Quella di
Soheila è storia dolce e drammaticamente vera. La narra il documentario “To kill a
sparrow” del Center Investigative
Reporting che ha avvicinato la ragazza dopo la sua liberazione da due
prigionìe: dal carcere di Kabul dov’era rinchiusa e dal marito da cui scappava.
In realtà la fuga maggiore Soheila la compie - come tante donne afghane - dai
tentacoli della tradizione e d’una faziosa e distorta interpretazione della
religione islamica voluta dalle figure maschili di famiglia e della società. Nell’ascoltare
le loro giustificazioni ci si sente schiacciati da un pensiero granitico che
comprime gli stessi aguzzini delle donne. Oppressori a loro volta oppressi da
consuetudini, tribalismo, ignoranza, conformismo, opportunismo maschili e maschilisti. Soheila
finisce nel vortice infernale della persecuzione giudiziaria dopo aver lasciato
il consorte cui era stata promessa da quando aveva cinque anni.
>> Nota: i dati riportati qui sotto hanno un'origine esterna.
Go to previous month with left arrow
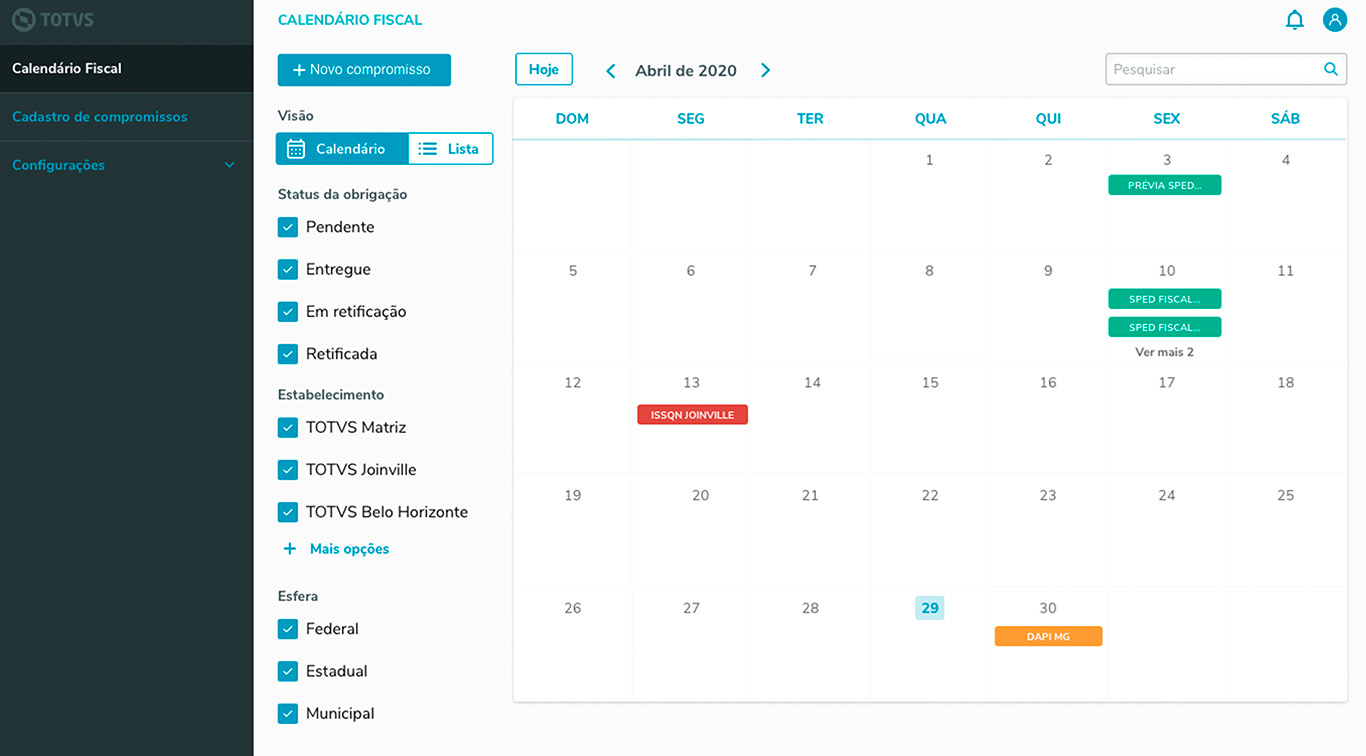coord(611,71)
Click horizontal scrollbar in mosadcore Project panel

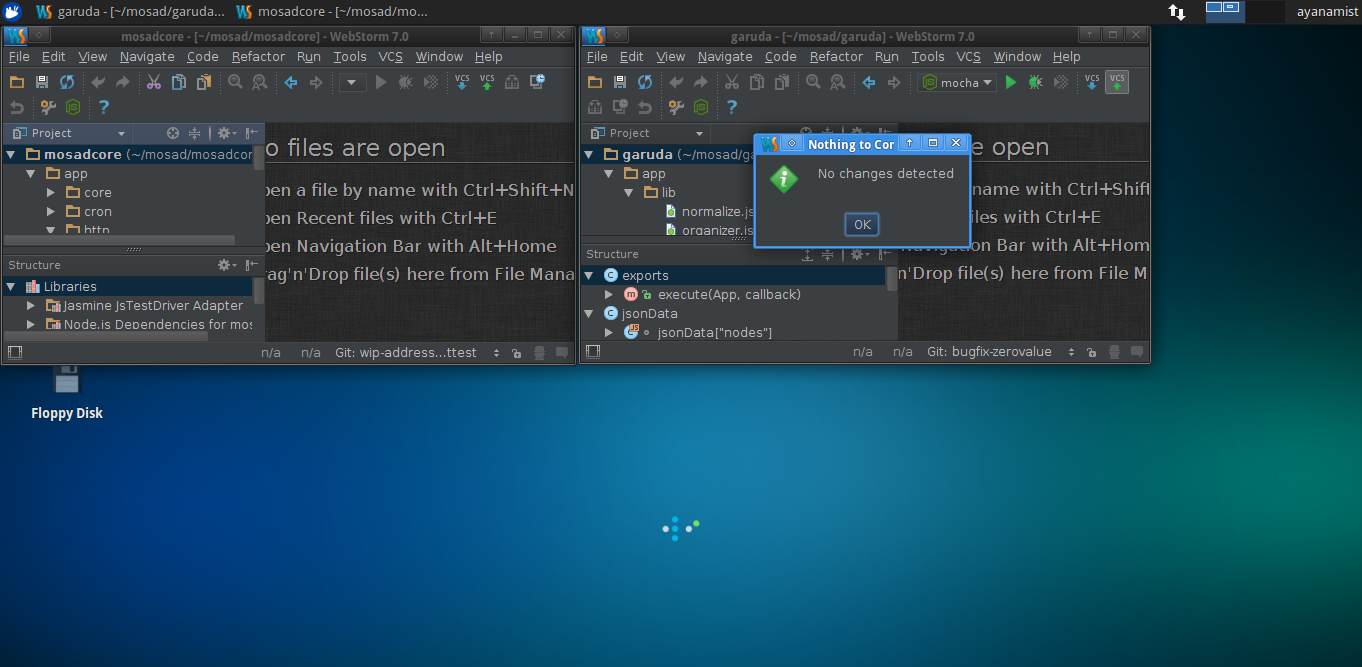(120, 241)
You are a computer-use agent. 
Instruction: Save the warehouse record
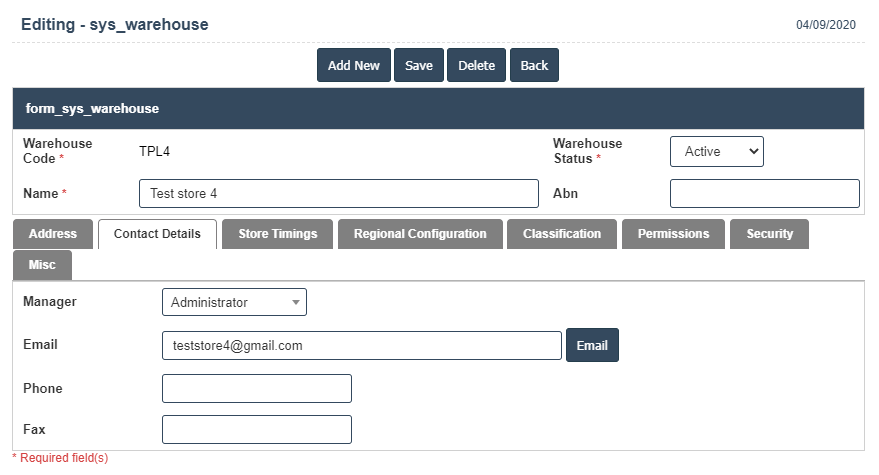tap(419, 65)
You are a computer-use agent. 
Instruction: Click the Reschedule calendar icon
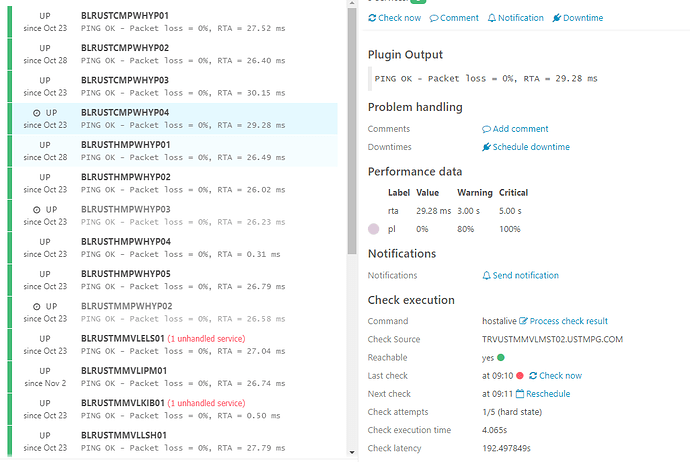520,394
Promessa
paterna, diffusissima in Oriente. Quindi inseguendo l’incontro con l’uomo di
cui s’innamora. Gli dice: “Portami via di
qui oppure vendimi; portami via o m’uccido”.
Quell’uomo
è Niaz, un suo cugino,
che dovrebbe rispettare famiglia e tradizioni, ma non ha altri orecchi che per
il richiamo del cuore. Conduce Soheila nella capitale dove qualcuno gli
suggerisce di sposarla. “Perché non lo
fai, sei scapolo?”, lei però non è libera, l’unione è illegale così i due scelgono
di vivere nascosti. Il padre della ragazza, vecchio quasi quanto il marito
abbandonato, si rivolge alla polizia denunciando la figlia. La sorte o una
soffiata conducono gli agenti nella zona dove Soheila vive e una volta scoperta
finisce in prigione. Niaz non si dà pace, va dalla polizia anche lui. Racconta:
“Mi sembrava impossibile stare fuori
mentre lei era reclusa, volevo regolarizzare il nostro amore. Lei avrebbe
divorziato”. Amore, divorzio: illusioni nell’orizzonte del fondamentalismo
tribale. Ancora Niaz: “Protestavo perché
tutto mi sembrava illecito, così hanno arrestato anche me. Avrebbero dovuto
imprigionare suo padre che l’ha venduta come fosse una mercanzia. Non c’è legge
né Corano che ammettono questo comportamento”. Non la pensa così il padre
avvinto alla tradizione più conservatrice.
“La nostra religione non fa fare a una figlia
ciò che vuole, secondo la legge
islamica una ragazza deve sposarsi con colui che il padre ha scelto. La donna
gli appartiene e non ha diritto di rifiutarsi”. Perciò Soheila sta in un carcere femminile,
Niaz in uno maschile. Dopo sedici mesi di detenzione lei viene liberata per
un’amnistia che il presidente Karzai concede a chi non ha commesso crimini
gravi. Il suo innamorato, però, rimane recluso. La donna torna nella casa
d’origine parlando di divorzio e si ritrova inquisita: padre, fratello,
cognato, zio tutti i parenti maschi l’accusano, l’insultano, la picchiano. E’
il disonore della famiglia, per causa sua sorgeranno faide. Il padre le fa una
proposta: “Ti riammetto in casa solo se
ucciderai tuo figlio”. Soheila non risponde, fa capire che ci penserà. La
notte stessa fugge ancora. Trova protezione in una casa-rifugio, medita di
lasciare l’Afghanistan, sebbene Niaz sia prigioniero… I parenti non si danno
per vinti. “Noi vogliamo convincerla a
tornare e seguire i nostri consigli, se non lo farà la uccidiamo. Non saremo
dispiaciuti, sarà come sparare a un passero”.